Each line of the data must be set down again without a single difference.
:: RECORDED INFORMATION
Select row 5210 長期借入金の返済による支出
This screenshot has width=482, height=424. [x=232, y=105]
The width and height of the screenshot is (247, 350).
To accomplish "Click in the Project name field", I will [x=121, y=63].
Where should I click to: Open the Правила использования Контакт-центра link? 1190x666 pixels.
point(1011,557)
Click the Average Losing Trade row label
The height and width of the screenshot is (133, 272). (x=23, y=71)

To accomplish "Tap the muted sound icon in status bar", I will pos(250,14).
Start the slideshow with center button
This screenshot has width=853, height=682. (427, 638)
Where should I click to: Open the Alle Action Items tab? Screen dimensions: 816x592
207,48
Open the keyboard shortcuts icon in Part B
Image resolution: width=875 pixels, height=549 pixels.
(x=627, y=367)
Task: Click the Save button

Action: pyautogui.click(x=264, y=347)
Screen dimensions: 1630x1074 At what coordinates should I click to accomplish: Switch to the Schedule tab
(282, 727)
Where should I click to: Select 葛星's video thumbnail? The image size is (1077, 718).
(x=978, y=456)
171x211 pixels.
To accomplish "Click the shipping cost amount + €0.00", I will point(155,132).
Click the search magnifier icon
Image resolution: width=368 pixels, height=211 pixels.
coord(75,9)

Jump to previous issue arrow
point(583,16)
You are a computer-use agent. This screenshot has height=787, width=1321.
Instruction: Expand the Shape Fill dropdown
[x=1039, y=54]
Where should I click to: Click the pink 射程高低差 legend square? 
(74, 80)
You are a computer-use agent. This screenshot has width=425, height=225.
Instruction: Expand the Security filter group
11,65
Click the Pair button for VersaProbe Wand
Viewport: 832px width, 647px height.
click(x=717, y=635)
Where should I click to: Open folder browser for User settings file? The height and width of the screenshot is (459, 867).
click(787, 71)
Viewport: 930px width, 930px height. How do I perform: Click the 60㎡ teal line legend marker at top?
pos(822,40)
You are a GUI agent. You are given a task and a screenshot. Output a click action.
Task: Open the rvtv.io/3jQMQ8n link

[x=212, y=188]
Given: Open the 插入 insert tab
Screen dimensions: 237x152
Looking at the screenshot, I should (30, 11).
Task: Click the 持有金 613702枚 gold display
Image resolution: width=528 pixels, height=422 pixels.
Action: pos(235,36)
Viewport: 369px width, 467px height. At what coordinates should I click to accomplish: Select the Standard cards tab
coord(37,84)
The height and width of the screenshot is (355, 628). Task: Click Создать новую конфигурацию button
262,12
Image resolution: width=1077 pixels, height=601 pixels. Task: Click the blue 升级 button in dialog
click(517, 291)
::::
> **ANSWER**:
Select row 5210 長期借入金の返済による支出
This screenshot has width=482, height=424. [x=232, y=105]
The width and height of the screenshot is (247, 350).
To accomplish "Click in the Project name field", I will [x=121, y=63].
Where should I click to: Open the Правила использования Контакт-центра link? 1190x666 pixels.
point(1011,557)
Click the Average Losing Trade row label
The height and width of the screenshot is (133, 272). (x=23, y=71)

To accomplish "Tap the muted sound icon in status bar", I will pos(250,14).
Start the slideshow with center button
This screenshot has width=853, height=682. (427, 638)
Where should I click to: Open the Alle Action Items tab? Screen dimensions: 816x592
207,48
Open the keyboard shortcuts icon in Part B
Image resolution: width=875 pixels, height=549 pixels.
(x=627, y=367)
Task: Click the Save button

Action: pyautogui.click(x=264, y=347)
Screen dimensions: 1630x1074 At what coordinates should I click to accomplish: Switch to the Schedule tab
(282, 727)
Where should I click to: Select 葛星's video thumbnail? The image size is (1077, 718).
(x=978, y=456)
171x211 pixels.
To accomplish "Click the shipping cost amount + €0.00", I will point(155,132).
Click the search magnifier icon
Image resolution: width=368 pixels, height=211 pixels.
coord(75,9)

Jump to previous issue arrow
point(583,16)
You are a computer-use agent. This screenshot has height=787, width=1321.
Instruction: Expand the Shape Fill dropdown
[x=1039, y=54]
Where should I click to: Click the pink 射程高低差 legend square? 
(74, 80)
You are a computer-use agent. This screenshot has width=425, height=225.
Instruction: Expand the Security filter group
11,65
Click the Pair button for VersaProbe Wand
Viewport: 832px width, 647px height.
click(x=717, y=635)
Where should I click to: Open folder browser for User settings file? The height and width of the screenshot is (459, 867).
click(787, 71)
Viewport: 930px width, 930px height. How do I perform: Click the 60㎡ teal line legend marker at top?
pos(822,40)
You are a GUI agent. You are given a task and a screenshot. Output a click action.
Task: Open the rvtv.io/3jQMQ8n link

[x=212, y=188]
Given: Open the 插入 insert tab
Screen dimensions: 237x152
Looking at the screenshot, I should (30, 11).
Task: Click the 持有金 613702枚 gold display
Image resolution: width=528 pixels, height=422 pixels.
Action: pos(235,36)
Viewport: 369px width, 467px height. At what coordinates should I click to accomplish: Select the Standard cards tab
coord(37,84)
The height and width of the screenshot is (355, 628). Task: Click Создать новую конфигурацию button
262,12
Image resolution: width=1077 pixels, height=601 pixels. Task: Click the blue 升级 button in dialog
click(517, 291)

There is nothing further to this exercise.